Unless you're writing a financial application, you really shouldn't give a shit what your users choose as a password. If your application provides the ability for customers to make monetary transactions or transfer funds, then yes, you should set and enforce a standard for secure passwords (and you should also be using a combination of at least two of Something They Are, Something They Have, or Something They Know). However, the average forum / blog / community website should be open to accepting whatever passwords its users wish to register. Specifying a minimum password length is a decent compromise, but don't devise complicated rules that a valid password must be at least eight characters long and contain a capital letter and a number and a punctuation mark. Doing so is a disservice to your users, and helps to assist crackers as Anurag has postulated.

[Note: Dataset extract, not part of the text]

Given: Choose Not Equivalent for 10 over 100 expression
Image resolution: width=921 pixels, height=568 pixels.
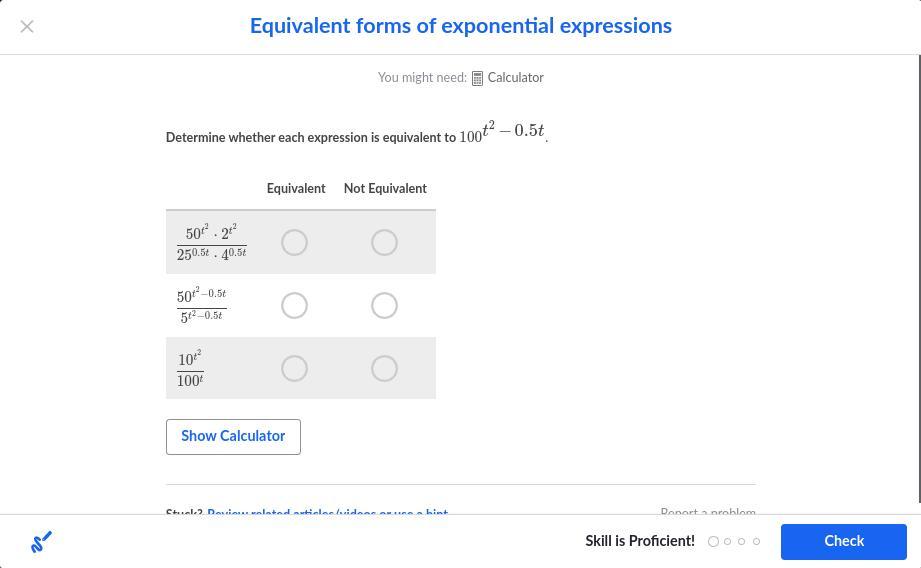Looking at the screenshot, I should 384,369.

A blog or web forum is an unlikely target for brute-forcing, and thereby should happily accept "1234" or "password" as a user's password. After all, you're not storing your users' passwords in plaintext, are you? Which brings us to my next suggestion.

Passwords must never be stored in plaintext

When developing an authentication module, the primary rule should be that passwords are not stored as entered. I don't care whether you're writing your own blog or you're developing the web-based interface to e*Trade, this rule must not be broken. You don't store the password. EVER.

When this rule is enforced, any user's password cannot be retrieved in raw format by anyone, not even the administrators of the application, or someone who manages to locate an SQL-injection exploit. No one should ever be able to determine what a user's password is. There are several appropriate methods of storing and checking passwords without using plaintext. The most widely-used scheme is to save a hash of the password, and compare against it upon login attempts. That is to say, if a user registers with a password of "foobar" you would store, for example, the md5() of "foobar" in your database. Upon attempts by this user to login, you would md5() the password provided, and compare it to the stored md5()'d password. This stops your application from leaking actual passwords, even if an SQL vulnerability exists.

You may realize that such an approach prevents your application from being able to implement an "oops, I forgot my password, email it to me please!" feature. That's by design, because...

Passwords must never be sent via email, they must be reset instead

If a user has forgotten his or her password, an application must not provide the ability for the existing password to be obtained, or for a new password to be set, entirely via web interaction.

Forgotten passwords are a common occurrence, but from a security standpoint, they must be treated as hostile situations. A web application must not allow a user to set a new password without first sending email from, or confirming receipt of an email addressed to, the on-file address for the user in question. In the event that a user knows his login but has forgotten his password, a mechanism should be provided such that a new generated password is sent to the email address associated with the username. If a user has forgotten his login entirely, a similar process should be employed, whereby entering a recognized email address will result in an email message with the associated username and a new, freshly generated password.

Conclusion

Your web application is never going to be secure against brute-force attacks, especially if the attacker is aware of a username ahead of time. However, developers should be aware that certain precautions can help to harden web applications against cracking.